1 - Yilan
Printemps 2071
Il aurait fallu que tous et toutes, du nouveau-né au vieillard mourant, d’un bout à l’autre du monde, de toutes races, couleurs, religions ou obédiences, tous, dis-je, acceptent seulement de voir et reconnaître l’abîme. Il aurait fallu qu’en quelques mois, au plus quelques années, tous prennent la même longue respiration, ralentissent, baissent les yeux sur leur terre, y posent le front et pleurent. Vraiment tous, jusqu’au dernier, du plus puissant au plus insignifiant d’entre eux. Peut-être cela aurait-il changé les choses. Mais peut-être pas.
Tonton Louie dit qu’ils ne pouvaient pas savoir, qu’ils ne pouvaient pas imaginer, que l’esprit humain n’est pas conçu pour concevoir l’absence de couleurs de telles profondeurs abyssales. L’esprit humain croit toujours, espère et enjolive, il se refuse à l’absolue noirceur.
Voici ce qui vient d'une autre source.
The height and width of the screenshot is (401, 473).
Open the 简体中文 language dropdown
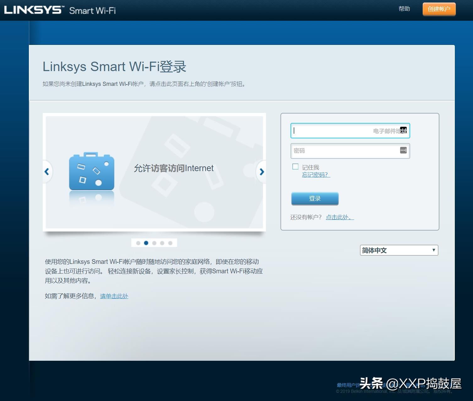click(x=399, y=250)

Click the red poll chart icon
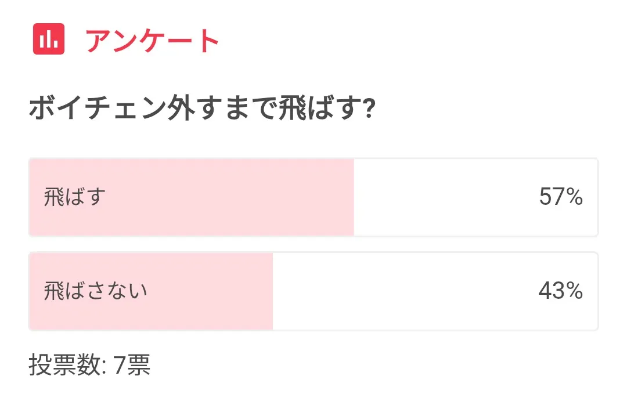tap(49, 39)
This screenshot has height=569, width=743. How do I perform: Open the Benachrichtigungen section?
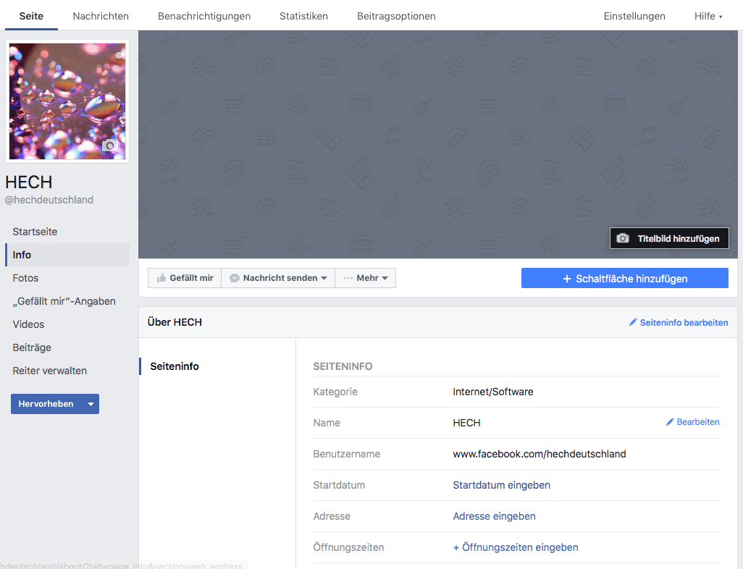(x=203, y=15)
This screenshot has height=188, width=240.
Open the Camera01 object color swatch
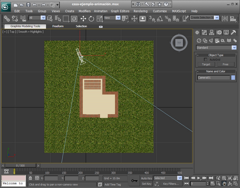[233, 78]
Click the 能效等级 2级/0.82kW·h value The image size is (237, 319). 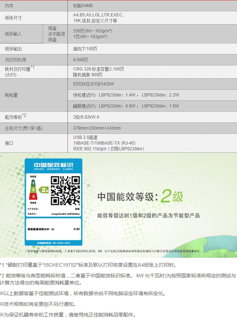86,117
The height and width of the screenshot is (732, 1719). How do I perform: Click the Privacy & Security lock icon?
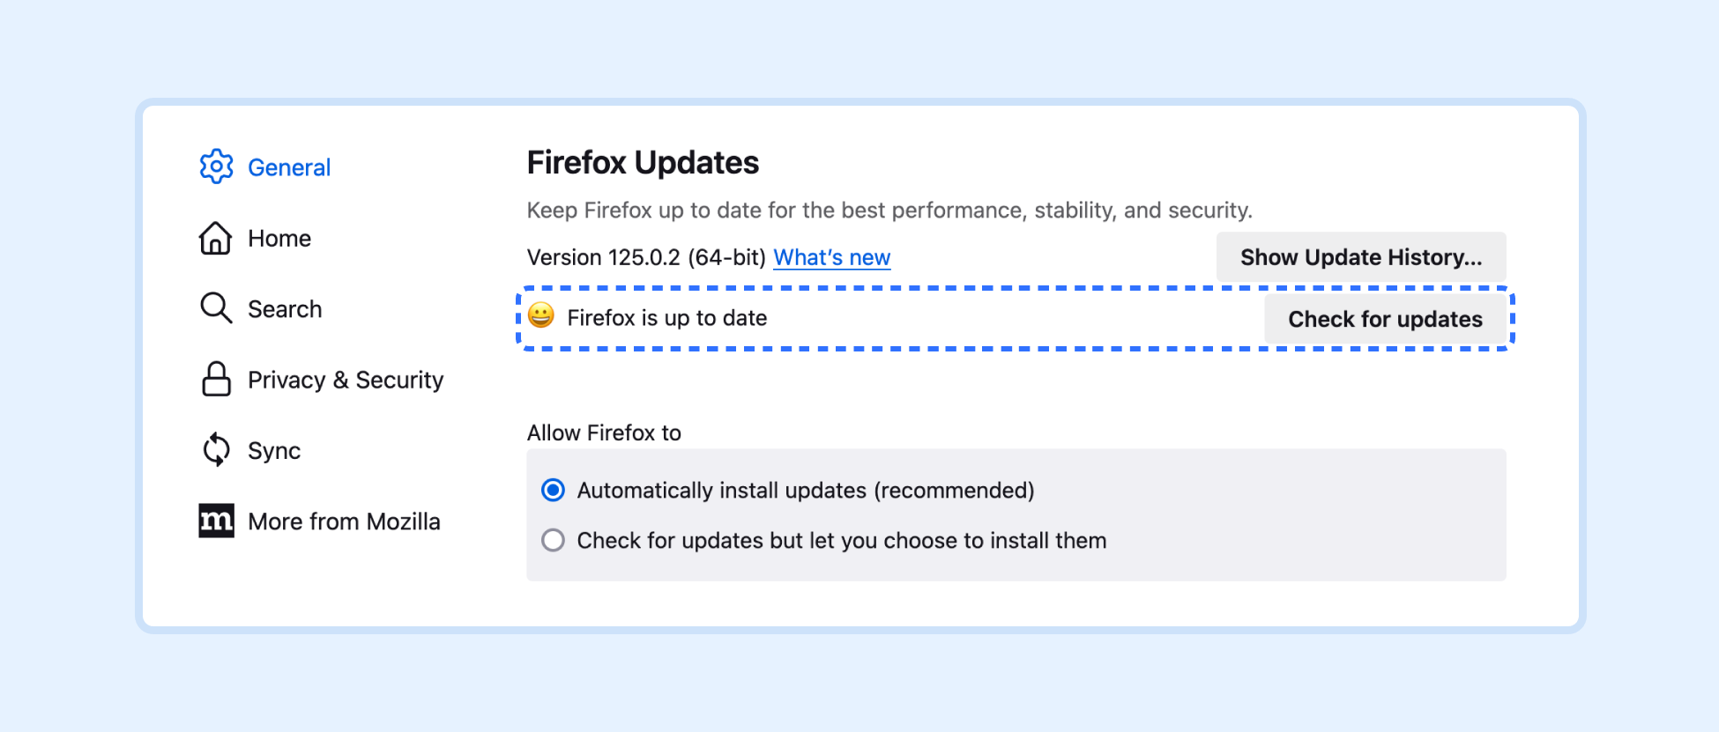216,379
Mais MaLine, elle, dit qu’ils savaient depuis très longtemps, et que l’espoir n’est pas une excuse, jamais, en aucun cas. L’espoir est un sale tas de haillons posé sur un cadavre puant pour laisser croire qu’une belle fille s’y dissimule, dit-elle encore. MaLine n’a plus d’espoir et elle enferme Tonton Louie dans le silence.
Moi, je pense qu’il aurait fallu seulement qu’ils arrêtent d’être. D’être des êtres humains, je fais exprès de répéter l’être. Et ils ne le pouvaient pas.
Nous, nous allons simplement cesser d’être. Mais en humains, j’espère. Je vais écrire cette histoire pour cela.